Lawrence, Hall–Anderson find that misregulation of satellite II can destabilize the epigenome.
“Human satellite II,” an exceptionally high–copy but unexplored sequence of the human genome thought of as “junk DNA,” has a surprising ability to impact master regulators of our genome, and it goes awry in 50 percent of tumors, according to a new study published in the journal Cell Reports by scientists at UMass Medical School. When deregulated, these large expanses of repeated nucleotide sequences bind and sequester master regulatory proteins into large nuclear bodies in cancer cells. This likely contributes to epigenetic instability – changes in gene regulation – that are a driving force in the progression of many cancers.

“These satellite repeats are like molecular sponges for master regulatory factors that normally control the expression of other genes,” said Jeanne Lawrence, PhD, professor of neurology. “Over time, as cells age and divide, these changes could lead to epigenetic instability with certain cancer–associated genes becoming active.”

A giant blank box in the human genome that has yet to be fully sequenced and mapped, HSAT–II consists of millions of copies of a small sequence that is so abundant that it can be seen under a microscope on some chromosomes, particularly chromosome 1. Because HSAT–II DNA is normally methylated (a form of gene regulation), it remains dormant in healthy cells. For this reason, the HSAT–II hasn’t been extensively studied and has not been thought to have a function. In fact, standard genomic experiments intentionally screen HSAT–II out of the results.

Seeking to understand whether repetitive “junk DNA” might have function, the Lawrence lab used fluorescence in situ hybridization (FISH) to track RNA, and discovered that in half of all tumors studied, HSAT–II was expressed and formed large nuclear accumulations of RNA. To understand why HSAT–II was misregulated in cancer, Dr. Lawrence, Lisa Hall–Anderson, PhD, associate professor of neurology, and Meg Byron, research associate, induced demethylation of HSAT–II DNA, which is common in cancer but not thought to have functional consequence. They discovered that when demethylated, HSAT–II DNA “soaks up” the important regulatory complex known as PRC1 (protein regulator of cytokinesis 1) and, HSATII RNA foci similarly corrals MeCP2 (methyl CpG binding protein 2), resulting in two types of cancer–associated nuclear bodies. These proteins help control a number of other genes responsible for cell differentiation and developmental pathways known to go awry in cancer.

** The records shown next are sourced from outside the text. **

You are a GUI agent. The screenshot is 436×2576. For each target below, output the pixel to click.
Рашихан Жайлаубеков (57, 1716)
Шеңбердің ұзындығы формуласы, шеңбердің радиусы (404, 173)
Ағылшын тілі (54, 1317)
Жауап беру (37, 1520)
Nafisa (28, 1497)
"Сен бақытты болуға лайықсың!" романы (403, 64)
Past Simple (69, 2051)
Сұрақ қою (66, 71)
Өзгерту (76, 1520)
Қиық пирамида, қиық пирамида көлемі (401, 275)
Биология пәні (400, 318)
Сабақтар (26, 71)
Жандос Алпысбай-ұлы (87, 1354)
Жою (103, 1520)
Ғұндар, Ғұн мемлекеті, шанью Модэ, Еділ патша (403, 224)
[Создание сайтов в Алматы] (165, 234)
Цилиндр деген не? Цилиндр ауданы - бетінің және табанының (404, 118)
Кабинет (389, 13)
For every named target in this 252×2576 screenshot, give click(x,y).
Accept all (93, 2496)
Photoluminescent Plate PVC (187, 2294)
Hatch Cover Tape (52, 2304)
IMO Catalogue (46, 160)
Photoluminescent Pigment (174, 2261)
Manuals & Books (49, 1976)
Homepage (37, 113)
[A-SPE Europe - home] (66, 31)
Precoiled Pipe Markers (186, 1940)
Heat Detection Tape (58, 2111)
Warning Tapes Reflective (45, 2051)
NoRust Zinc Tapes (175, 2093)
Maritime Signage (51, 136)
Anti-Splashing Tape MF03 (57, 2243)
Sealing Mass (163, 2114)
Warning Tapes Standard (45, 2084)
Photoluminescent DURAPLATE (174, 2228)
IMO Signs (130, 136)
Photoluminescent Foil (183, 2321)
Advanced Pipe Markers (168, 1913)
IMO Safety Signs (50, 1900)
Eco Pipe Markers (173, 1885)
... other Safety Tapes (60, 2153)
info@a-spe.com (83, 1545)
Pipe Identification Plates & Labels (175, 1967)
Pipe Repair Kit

“This repetitive ‘junk’ in our genome is a giant blank spot where the sequences haven’t been mapped. Researchers rarely look at them. This junk, though, may also be what plays a role in control of our genes,” said Dr. Hall–Anderson.

Lawrence added, “In cancer biology, genomic instability is a big focus. However, it’s not just DNA sequence changes, but regulation that goes awry also. It doesn’t matter if the sequence is right if the genes are being misregulated. This is evidence that the epigenome can build on itself and potentially play a big role in cancer formation.”

While this work points to a new direction in cancer research, Lawrence and colleagues suggest it will also prompt exploration of what role HSAT–II may play in development of healthy cells.